● What is being asked: From the line that contains "Iniciar (94, 8)" to the last line of the entries, set down each line exactly as written, both ends included, with nothing else.
Available data START
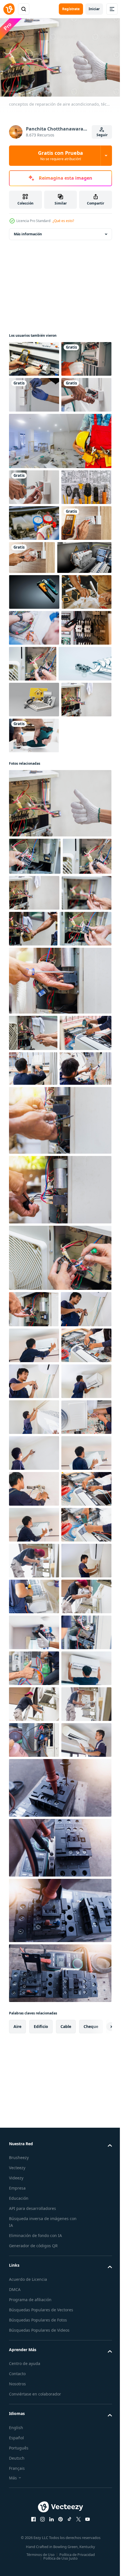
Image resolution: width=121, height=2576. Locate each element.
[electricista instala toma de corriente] (34, 556)
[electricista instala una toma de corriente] (34, 464)
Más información (28, 231)
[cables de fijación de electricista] (34, 428)
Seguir (102, 134)
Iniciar (94, 8)
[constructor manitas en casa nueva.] (59, 510)
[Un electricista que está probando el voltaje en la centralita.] (34, 356)
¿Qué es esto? (63, 220)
Available data END
● Response for this exercise:
Iniciar (94, 8)
[constructor manitas en casa nueva.] (59, 510)
[Un electricista que está probando el voltaje en la centralita.] (34, 356)
¿Qué es esto? (63, 220)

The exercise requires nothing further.